Dans un entretien au magazine "Der Spiegel", la présidente du FN attaque de front Angela Merkel et appelle à la destruction de l'Union européenne.
Rarement une interview d'une personnalité politique européenne aura autant semé le trouble en Allemagne. Depuis 24 heures, elle a provoqué beaucoup de réactions sur la Toile, et beaucoup de commentaires catastrophés en "off" de hauts responsables qui se disent "choqués". Marine Le Pen a accordé à l’hebdomadaire de référence Der Spiegel un long entretien, paru ce lundi 2 juin.
Titré "Attention, Mme Merkel", cette interview a immédiatement provoqué n grand émoi dans les rédactions. D’autant qu’il est très rare que cet hebdomadaire consacre autant de place à des interviews, a fortiori, à des personnalités étrangères (4 pleines pages).
Les éditorialistes des quotidiens allemands mettent notamment en exergue cette affirmation choc de Marine Le Pen : "Je veux détruire l’Union européenne". Et le tabloïd Bild se demande en «une» qui est "cette femme devant laquelle l’Europe tremble?". L’hebdomadaire Stern note que la patronne du Front national s’exprime de manière "directe et décomplexée".
"l'Europe c'est la guerre"
De fait, Marine Le Pen ne mâche pas ses mots. Après avoir affirmé que "la France" voulait "reprendre son destin en main", elle assène que "l’Europe c’est la guerre" (économique), mais aussi "un monstre antidémocratique" et qu'elle veut "éviter qu’il grossisse plus encore".
"Je veux détruire l’Union européenne, pas l’Europe", précise-t-elle. Son modèle ? "L'Europe d’Ariane et d’Airbus". A l'opposé de ce qu'elle considère aujourd'hui comme une "Europe soviétique". A la question, "Voulez-vous aller à Bruxelles uniquement pour combattre le système ?", elle répond tout de go: "Et pourquoi pas?"
Mais ce sont surtout ses saillies contre l'Allemagne qui choque outre-Rhin.
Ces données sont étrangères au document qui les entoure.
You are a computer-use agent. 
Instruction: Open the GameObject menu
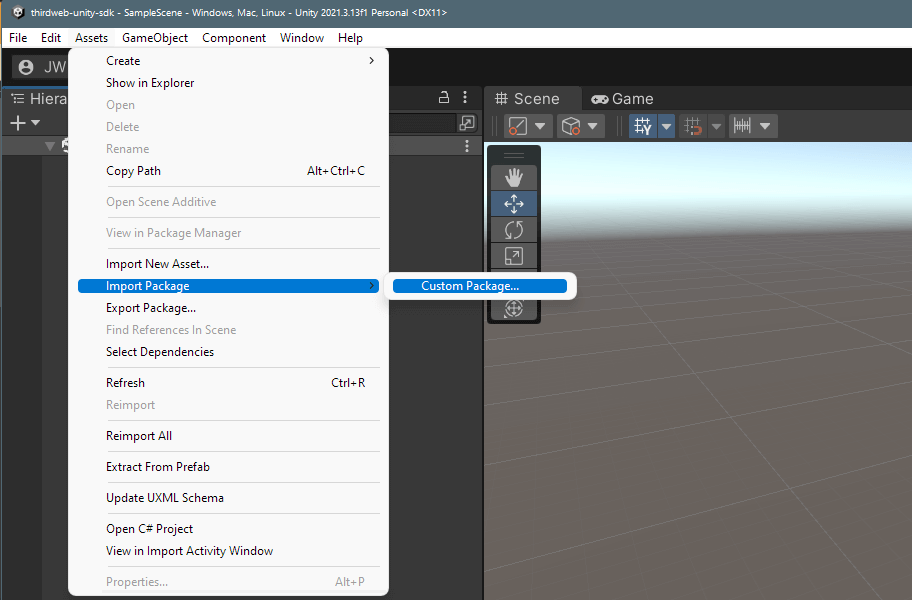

S’agissant de la politique menée par Angela Merkel, elle estime qu’elle est "bonne pour l’Allemagne mais nuisible pour tous les autres pays". Marine Le Pen n'hésite pas à tacler la chancelière allemande: "Elle croit qu’on peut faire de la politique contre la volonté des populations", mais, prévient-elle "si elle ne voit pas les souffrances auxquelles sont soumises les autres peuples européens, l'Allemagne se fera détester." Elle agite le spectre d’une implosion de l’Europe et insiste sur cet "euro fort" qui "ruine" la France.
Une différence de coeur
Marine Le Pen touche ainsi à deux tabous allemands. L’euro que nos voisins veulent stable, et dont ils refusent de faire varier le taux de change. Et surtout l’image de l’Allemagne au sein du Vieux continent. En 2011-2012, après la crise grecque et les manifestations contre l'Allemagne, Berlin a envoyé ses diplomates prêcher la bonne parole dans toute l’Europe pour répéter, rabâcher même que le pays n’a aucune visée hégémonique.
La présidente du Front national frappe fort. Elle n’hésite pas à affirmer, au grand étonnement de nos voisins qui ne comprennent pas forcément la connotation historique, que l’Allemagne est le "cœur économique de l’Europe", tandis que la France est "son cœur politique". Et de conclure que ce qui arrive en France aujourd’hui (l’arrivée du Front national) "annonce ce qui va arriver dans le reste de l’Europe: le grand retour des nations, que l’on voulait éliminer". Un discours qui, compte tenu de leur histoire, met toujours les Allemands mal à l’aise.